À propos de la responsabilité des algorithmes : effets indésirables
Une doctrine bien connue des juristes, l’impact disparate, consiste à déterminer la discrimination involontaire des décisions. Par exemple, depuis 1971 il est illégal aux États-Unis de recruter sur scores de type QI ou diplômes de lycée, cela désavantageant les personnes de couleur.
Deux excellents exemples sont dans le rapport Big Data de la Maison-Blanche (s’il vous plaît !).
- Une étude avait remarqué que les recherches sur le Web contenant des noms habituellement portés par des gens de couleur (« Jermaine ») étaient plus susceptibles d’afficher des publicités liées à des arrestations que des recherches liées à d’autres noms (« Geoffrey »).
- Street Bump est une application qui utilise l’accéléromètre et le GPS des smartphones pour signaler via crowdsourcing les nids-de-poules aux services publics locaux. C’est fantastique, mais son utilisation par le grand public risquait de systématiquement réparer les voies où il y a beaucoup de smartphones, au détriment des quartiers pauvres ou ceux recensant des personnes âgées. (Pour info, Boston et les développeurs s’en sont aperçus, et ont prioritairement déployé l’application sur des inspecteurs employés par la ville, en les distinguant du grand public. HAPPY END.)
Méta : quand les journalistes s’y mettent
Du coup, quand on se met à dépister les effets indésirables des algorithmes, on arrive à des titres d’articles comme ça :
- The Tiger Mom Tax: Asians Are Nearly Twice as Likely to Get a Higher Price from Princeton Review
- Uber seems to offer better service in areas with more white people. That raises some tough questions
C’est comme si on était arrivé à la confusion corrélation VS causalité, mais version XXIe siècle. Le super article de CJR met les journalistes en garde, et suggère deux pistes :
- demander l’accès à l’algorithme : Par exemple, HunchLab est une version open source de l’outil de prédiction de crime PredPol.

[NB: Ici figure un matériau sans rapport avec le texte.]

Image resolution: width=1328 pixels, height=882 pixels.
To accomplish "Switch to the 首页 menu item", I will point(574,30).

Now we’re talking.
- augmenter la culture en informatique des journalistes, afin j’imagine d’éviter des gros titres comme cela :
Pour aller plus loin techniquement
J’ai vu quelques noms de chercheurs qui profitent de l’engouement général pour tirer les projecteurs vers eux :
- Suresh Venkatasubramanian : chercheur sur le buzzword algorithmic fairness à l’université de l’Utah, et auteur de l’article Certifying and removing disparate impact publié à ACM SIGKDD 2015 (Conference on Knowledge Discovery and Data Mining).

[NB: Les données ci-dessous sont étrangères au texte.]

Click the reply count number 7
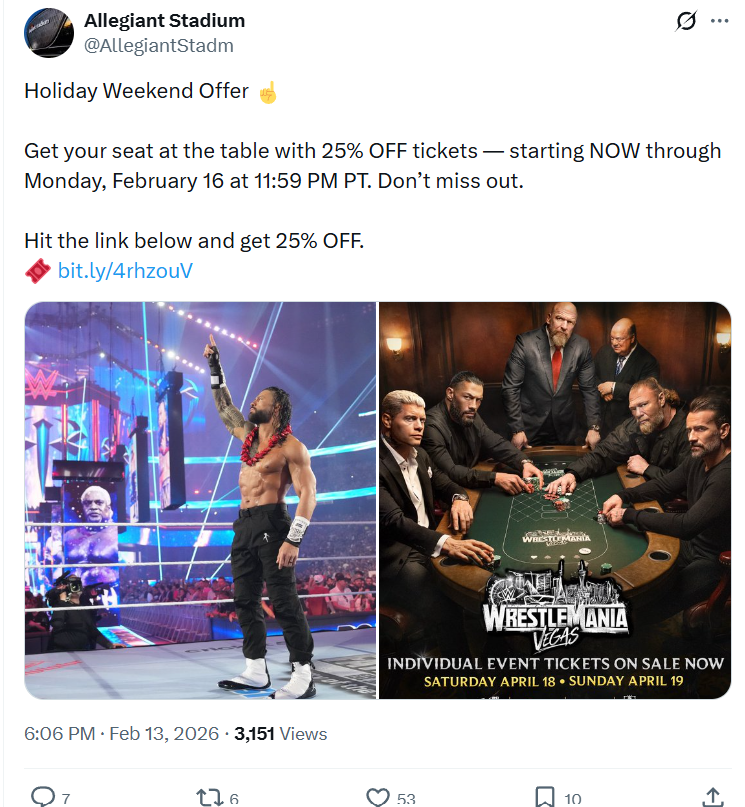The width and height of the screenshot is (745, 807). pos(66,799)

- Moritz Hardt : auteur du post sur Medium How big data is unfair, organisateur du workshop à NIPS & ICML Fairness, Accountability and Transparency in Machine Learning et (tiens !) chercheur senior à Google.
- Nick Diakopoulos : journaliste spécialiste du buzzword algorithmic accountability, ayant publié dans Washington Post et Slate, ce qui en dit long sur le caractère scientifique de ses analyses. (Zut, jusque-là j’avais pourtant réussi à rester neutre.)